Derawan Islands have at least two lakes containing stingless jellyfish, one in Kakaban Island and the other in Maratua Island with Haji Buang Pond. Kakaban is more famous than the second, which is also more difficult to access. The lake in Kakaban consists of millions of jellyfish, ranging from small to large ones, some, twice as big as an adult's palm. Indonesia has at least 7 lakes with stingless jellyfish. Some others are located in: Raja Ampat, West Papua, Togean Island, Central Sulawesi and one in Rote Island, East Nusa Tenggara.

==Resources use==
There are two inhabited islands, namely Derawan (with a village of 1,259 people) and Maratua (comprising four villages with 2,704 people).

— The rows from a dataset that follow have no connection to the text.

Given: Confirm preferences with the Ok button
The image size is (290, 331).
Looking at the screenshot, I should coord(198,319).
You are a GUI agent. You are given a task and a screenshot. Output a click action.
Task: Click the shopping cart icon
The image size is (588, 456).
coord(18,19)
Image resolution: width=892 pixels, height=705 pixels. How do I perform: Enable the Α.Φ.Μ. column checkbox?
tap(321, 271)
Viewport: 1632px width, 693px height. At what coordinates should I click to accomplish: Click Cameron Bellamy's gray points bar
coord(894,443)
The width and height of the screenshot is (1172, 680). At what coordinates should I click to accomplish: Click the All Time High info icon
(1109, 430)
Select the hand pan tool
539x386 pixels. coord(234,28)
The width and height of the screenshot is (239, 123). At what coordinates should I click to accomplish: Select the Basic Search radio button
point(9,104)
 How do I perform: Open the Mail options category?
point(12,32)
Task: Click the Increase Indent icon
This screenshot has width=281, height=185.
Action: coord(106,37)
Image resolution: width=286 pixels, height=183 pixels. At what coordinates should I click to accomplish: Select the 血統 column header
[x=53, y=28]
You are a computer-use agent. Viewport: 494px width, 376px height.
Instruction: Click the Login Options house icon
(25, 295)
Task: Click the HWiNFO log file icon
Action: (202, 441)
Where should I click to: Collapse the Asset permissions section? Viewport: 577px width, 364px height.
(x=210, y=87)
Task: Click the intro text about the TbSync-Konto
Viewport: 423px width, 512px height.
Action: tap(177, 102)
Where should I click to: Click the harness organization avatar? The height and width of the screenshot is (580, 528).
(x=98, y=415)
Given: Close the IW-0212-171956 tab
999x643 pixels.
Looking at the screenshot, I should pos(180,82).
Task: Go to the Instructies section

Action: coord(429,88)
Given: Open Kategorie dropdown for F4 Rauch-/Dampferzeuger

Fishing is an important income-generating activity for the community. Since the early 1990s, people have caught live groupers, Napoleon wrasse, and lobsters, to fill high demand. There are three diving resorts in the Derawan Islands, while more additional resorts or facilities are in the planning process.

==Caves==
Maratua Island has an area of 35.5 square kilometers and has at least 13 caves, but the prediction is that there are more than a hundred caves which are not yet explored. The caves usually have connection directly to the sea. These caves originated from reef which sea water infiltrated into, creating underground channels.

== Islands ==
There are 31 named islands (see table)

Names of islands
| No. | Island Name | Hectare (ha) |
|---|---|---|
| 1. | Semut island | 6.9 |
| 2. | Andongabu Island | 5.3 |
| 3. | Bakungan Island | 8.7 |
| 4. | Bantaian Island | 230.6 |
| 5. | Besing Island | 560.1 |
| 6. | Bonggong Island | 123.2 |
| 7. | Bulingisan Island | 4.5 |
| 8. | Derawan Island | 44.6 |
| 9. | Maratua Island | 2375.7 |
| 10. | Nunukan | 4.8 |
| 11. | Panjang Island | 565.4 |
| 12. | Rabu-rabu Island | 26.7 |
| 13. | Sangalaki Island | 15.9 |
| 14. | Sangalan Island | 3.5 |
| 15. | Sapinang Island | 241.3 |
| 16. | Semama Island | 91.1 |
| 17. | Sidau Island | 31.2 |
| 18. | Tiaung Island | 372.5 |
| 19. | Pabahanan Island | 2.0 |
| 20. | Kakaban | 774.2 |
| 21. | Sodang Besar Island | 6145.8 |
| 22. | Telasau Island | 1080.0 |
| 23. | Tempurung Island | 1291.2 |
| 24. | Bilang-bilangan Island | 25.2 |
| 25. | Manimbora Island | 2.0 |
| 26. | Blambangan Island | 22.0 |
| 27. | Sambit Island | 18.0 |
| 28. | Mataha Island | 25.8 |
| 29. | Kaniungan Besar Island | 73.3 |
| 30. | Kaniungan Kecil Island | 10.2 |
| 31. | Bali Kukup Island | 18.2 |

==Airport and seaport==
On 11 September 2015 Maratua Airport with runway 1,200 meters has been operated to boost tourism and also to secure defence strategy due to Maratua island is near the border with Malaysia and the Philippines. Samarinda International Airport is the main gateway to Derawan.